Two Federal forces had unsuccessfully tried to raid Richmond. The main force under Brigadier General H. Judson Kilpatrick rode through Kent Court House on the way to joining Major General Benjamin F. Butler’s Federals at Fort Monroe, on the tip of the Virginia Peninsula. Dahlgren’s 500-man detachment split in two, with Dahlgren leading about 100 men southeast to rejoin Kilpatrick.

Col Ulric Dahlgren | Image Credit: Wikipedia.org

Major General Fitzhugh Lee, commanding Confederate cavalry in the area, soon learned of Dahlgren’s presence. His Confederates fired on Dahlgren’s men as they crossed the Mattaponi River, but the Federals held them off long enough to get across. The Confederate pursuers used an alternate road to get in front of Dahlgren’s column as it approached Mantapike Hill, between King and Queen County and King William County.
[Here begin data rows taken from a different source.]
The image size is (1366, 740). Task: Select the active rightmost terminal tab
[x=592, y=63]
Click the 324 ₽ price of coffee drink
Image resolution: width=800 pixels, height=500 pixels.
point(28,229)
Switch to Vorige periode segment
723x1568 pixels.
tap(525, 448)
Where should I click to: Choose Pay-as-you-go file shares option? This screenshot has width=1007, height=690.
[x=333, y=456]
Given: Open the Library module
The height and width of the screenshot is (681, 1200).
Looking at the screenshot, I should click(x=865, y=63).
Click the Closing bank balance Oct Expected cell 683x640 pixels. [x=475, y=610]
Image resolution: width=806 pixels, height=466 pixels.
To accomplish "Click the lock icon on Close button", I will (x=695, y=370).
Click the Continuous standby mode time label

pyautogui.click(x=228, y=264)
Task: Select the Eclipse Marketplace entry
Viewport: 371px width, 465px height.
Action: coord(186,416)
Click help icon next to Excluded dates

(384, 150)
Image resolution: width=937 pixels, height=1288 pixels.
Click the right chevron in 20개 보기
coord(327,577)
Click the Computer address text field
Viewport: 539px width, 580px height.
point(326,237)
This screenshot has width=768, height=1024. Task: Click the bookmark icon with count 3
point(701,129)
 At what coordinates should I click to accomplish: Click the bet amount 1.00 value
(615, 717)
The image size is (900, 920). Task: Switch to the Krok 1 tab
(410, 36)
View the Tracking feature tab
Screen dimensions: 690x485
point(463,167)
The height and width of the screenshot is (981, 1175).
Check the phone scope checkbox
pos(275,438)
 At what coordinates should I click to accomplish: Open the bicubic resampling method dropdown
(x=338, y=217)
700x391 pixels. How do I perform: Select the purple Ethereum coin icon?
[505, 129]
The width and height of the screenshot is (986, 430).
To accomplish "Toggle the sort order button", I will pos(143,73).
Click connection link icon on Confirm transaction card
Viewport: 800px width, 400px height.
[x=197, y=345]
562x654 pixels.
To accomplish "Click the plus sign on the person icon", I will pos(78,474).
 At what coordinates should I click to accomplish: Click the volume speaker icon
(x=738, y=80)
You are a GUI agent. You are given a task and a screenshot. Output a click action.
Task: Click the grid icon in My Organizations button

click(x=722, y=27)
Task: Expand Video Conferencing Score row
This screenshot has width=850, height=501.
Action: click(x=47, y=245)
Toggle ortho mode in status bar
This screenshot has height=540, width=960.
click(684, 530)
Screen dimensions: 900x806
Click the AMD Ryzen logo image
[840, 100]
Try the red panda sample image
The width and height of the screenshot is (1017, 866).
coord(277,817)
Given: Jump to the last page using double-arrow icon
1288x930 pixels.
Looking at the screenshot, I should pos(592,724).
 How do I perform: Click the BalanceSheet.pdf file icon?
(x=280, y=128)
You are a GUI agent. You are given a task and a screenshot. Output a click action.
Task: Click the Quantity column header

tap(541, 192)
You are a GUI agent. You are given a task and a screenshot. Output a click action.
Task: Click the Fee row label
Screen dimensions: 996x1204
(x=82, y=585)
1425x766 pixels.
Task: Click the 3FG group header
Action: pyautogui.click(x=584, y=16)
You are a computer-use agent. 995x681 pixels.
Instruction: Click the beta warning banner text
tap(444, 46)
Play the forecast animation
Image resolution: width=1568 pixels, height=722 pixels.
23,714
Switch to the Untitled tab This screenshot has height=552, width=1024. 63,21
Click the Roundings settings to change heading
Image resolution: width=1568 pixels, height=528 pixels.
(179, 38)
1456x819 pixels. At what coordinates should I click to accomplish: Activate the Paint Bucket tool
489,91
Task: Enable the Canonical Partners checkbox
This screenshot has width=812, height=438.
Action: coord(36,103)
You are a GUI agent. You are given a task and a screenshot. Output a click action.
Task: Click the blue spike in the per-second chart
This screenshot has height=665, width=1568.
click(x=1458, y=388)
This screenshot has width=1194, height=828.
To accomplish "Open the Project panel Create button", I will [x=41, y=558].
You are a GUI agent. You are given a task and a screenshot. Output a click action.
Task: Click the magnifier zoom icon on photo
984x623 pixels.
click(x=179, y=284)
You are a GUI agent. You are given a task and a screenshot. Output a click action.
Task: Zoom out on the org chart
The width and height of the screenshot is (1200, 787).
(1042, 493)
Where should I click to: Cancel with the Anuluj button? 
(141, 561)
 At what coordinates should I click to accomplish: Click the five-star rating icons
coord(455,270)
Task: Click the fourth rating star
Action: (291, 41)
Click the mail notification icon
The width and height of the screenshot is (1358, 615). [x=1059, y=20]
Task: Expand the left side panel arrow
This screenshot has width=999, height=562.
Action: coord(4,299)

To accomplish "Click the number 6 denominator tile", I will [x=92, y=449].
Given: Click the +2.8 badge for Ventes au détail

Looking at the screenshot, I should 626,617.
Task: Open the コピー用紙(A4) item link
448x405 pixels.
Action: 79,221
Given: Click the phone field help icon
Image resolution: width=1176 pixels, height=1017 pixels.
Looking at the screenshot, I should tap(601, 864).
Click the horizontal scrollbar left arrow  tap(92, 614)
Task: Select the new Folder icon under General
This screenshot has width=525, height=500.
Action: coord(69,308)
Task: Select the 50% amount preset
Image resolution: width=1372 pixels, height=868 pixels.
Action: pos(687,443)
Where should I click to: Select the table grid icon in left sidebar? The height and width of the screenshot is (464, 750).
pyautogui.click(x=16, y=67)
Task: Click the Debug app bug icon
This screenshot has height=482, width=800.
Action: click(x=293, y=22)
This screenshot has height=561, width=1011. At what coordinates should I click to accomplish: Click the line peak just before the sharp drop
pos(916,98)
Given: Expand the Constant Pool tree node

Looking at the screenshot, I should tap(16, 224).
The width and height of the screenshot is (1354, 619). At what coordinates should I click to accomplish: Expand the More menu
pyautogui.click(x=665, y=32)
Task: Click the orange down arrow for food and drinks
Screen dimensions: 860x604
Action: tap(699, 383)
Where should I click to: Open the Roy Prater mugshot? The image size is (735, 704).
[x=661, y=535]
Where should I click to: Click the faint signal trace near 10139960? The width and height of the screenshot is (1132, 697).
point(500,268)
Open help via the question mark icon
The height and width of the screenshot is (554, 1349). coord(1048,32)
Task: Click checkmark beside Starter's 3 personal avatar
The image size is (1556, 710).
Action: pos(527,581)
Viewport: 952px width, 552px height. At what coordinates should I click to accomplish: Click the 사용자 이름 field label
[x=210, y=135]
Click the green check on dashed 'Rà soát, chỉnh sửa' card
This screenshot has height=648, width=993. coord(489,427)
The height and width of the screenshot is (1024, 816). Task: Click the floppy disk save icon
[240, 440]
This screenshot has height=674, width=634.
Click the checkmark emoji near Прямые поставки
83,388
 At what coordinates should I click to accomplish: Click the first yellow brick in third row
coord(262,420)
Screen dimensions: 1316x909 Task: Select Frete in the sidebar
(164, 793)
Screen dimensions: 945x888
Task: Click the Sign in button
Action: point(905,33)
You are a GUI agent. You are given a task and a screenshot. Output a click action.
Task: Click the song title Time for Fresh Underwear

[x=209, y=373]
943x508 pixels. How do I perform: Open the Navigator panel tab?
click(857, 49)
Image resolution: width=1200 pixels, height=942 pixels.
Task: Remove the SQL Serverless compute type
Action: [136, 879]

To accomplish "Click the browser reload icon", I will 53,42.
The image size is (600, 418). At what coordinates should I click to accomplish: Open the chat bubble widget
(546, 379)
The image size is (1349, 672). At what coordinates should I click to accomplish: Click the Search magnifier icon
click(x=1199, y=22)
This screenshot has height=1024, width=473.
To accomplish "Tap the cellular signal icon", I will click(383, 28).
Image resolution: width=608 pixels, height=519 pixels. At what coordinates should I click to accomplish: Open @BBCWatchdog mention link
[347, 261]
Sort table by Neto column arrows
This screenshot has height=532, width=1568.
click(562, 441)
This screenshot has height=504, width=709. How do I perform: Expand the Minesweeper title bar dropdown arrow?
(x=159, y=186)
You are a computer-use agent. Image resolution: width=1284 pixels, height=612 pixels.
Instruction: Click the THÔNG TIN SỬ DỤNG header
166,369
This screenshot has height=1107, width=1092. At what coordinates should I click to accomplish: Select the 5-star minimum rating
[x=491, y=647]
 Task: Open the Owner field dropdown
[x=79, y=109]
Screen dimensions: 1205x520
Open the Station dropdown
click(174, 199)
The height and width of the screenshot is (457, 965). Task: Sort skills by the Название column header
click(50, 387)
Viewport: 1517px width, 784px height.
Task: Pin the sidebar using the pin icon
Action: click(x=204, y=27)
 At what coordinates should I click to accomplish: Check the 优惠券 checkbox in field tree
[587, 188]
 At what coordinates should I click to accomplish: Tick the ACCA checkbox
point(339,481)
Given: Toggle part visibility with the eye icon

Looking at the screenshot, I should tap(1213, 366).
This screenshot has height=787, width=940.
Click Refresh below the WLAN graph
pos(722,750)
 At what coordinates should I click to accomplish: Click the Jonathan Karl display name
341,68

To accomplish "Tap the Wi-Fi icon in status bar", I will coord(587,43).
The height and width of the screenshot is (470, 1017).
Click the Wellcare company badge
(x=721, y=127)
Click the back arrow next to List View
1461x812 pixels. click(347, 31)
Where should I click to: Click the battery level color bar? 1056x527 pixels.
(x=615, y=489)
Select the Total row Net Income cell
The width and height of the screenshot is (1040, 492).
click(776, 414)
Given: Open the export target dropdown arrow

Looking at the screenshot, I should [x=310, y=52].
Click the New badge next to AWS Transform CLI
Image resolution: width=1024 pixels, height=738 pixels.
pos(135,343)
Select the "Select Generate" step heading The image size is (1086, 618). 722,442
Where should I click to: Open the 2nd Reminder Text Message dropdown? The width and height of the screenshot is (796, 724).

The Confederates waited in ambush as the Federals approached on the night of the 2nd. Dahlgren saw them in the woods and yelled, “Surrender you damned rebels, or we will charge you!” The Confederates instead demanded Dahlgren’s surrender. Dahlgren drew his revolver but it misfired. The Confederates opened fire, and a Federal trooper recalled, “This stampeded us for about 100 yards, every horse in our column turning to the rear.” Another wrote:

“The next instant a heavy volley was poured in upon us. The flash of the pieces afforded us a momentary glimpse of their position stretching parallel with the road about 15 paces from us. Every tree was occupied, and the bushes poured forth a sheet of fire. A bullet grazing my leg and probably struck my horse somewhere in the neck, caused him to make a violent swing sideways.”

Dahlgren was shot five times and killed. The Federals left him behind as they rode off, and the Confederates eventually rounded up about 100 of his men. Most of the survivors from Dahlgren’s force met up with Kilpatrick that night, while some found refuge on the U.S.S. Morse, near Brick House Farm on the York River.

William Littlepage, a 13-year-old boy accompanying the Confederates, searched Dahlgren’s body and found a bundle of papers in his coat pocket. He turned them over to the troopers, who read them the next morning. The three documents included the speech that Dahlgren had planned to give to his men upon entering Richmond, a list of instructions, and a memorandum book.

The instructions included the Federals’ plan to break some 15,000 Federal prisoners of war out of Belle Island and Libby Prison. They also directed the men to disguise themselves in Confederate uniforms, gather “combustible material,” and burn Richmond. And if President Jefferson Davis was found, he must be “killed on the spot.” Dahlgren wrote, “The men must keep together and well in hand, and once in the city it must be destroyed and Jeff Davis and cabinet killed.”

Some historians alleged that the papers had been forged by Confederates, but a handwriting expert verified Dahlgren’s writing a century later. Several prisoners were captured in Confederate uniform carrying turpentine and other material needed to set fires. This made them saboteurs under Articles of War, subject to execution.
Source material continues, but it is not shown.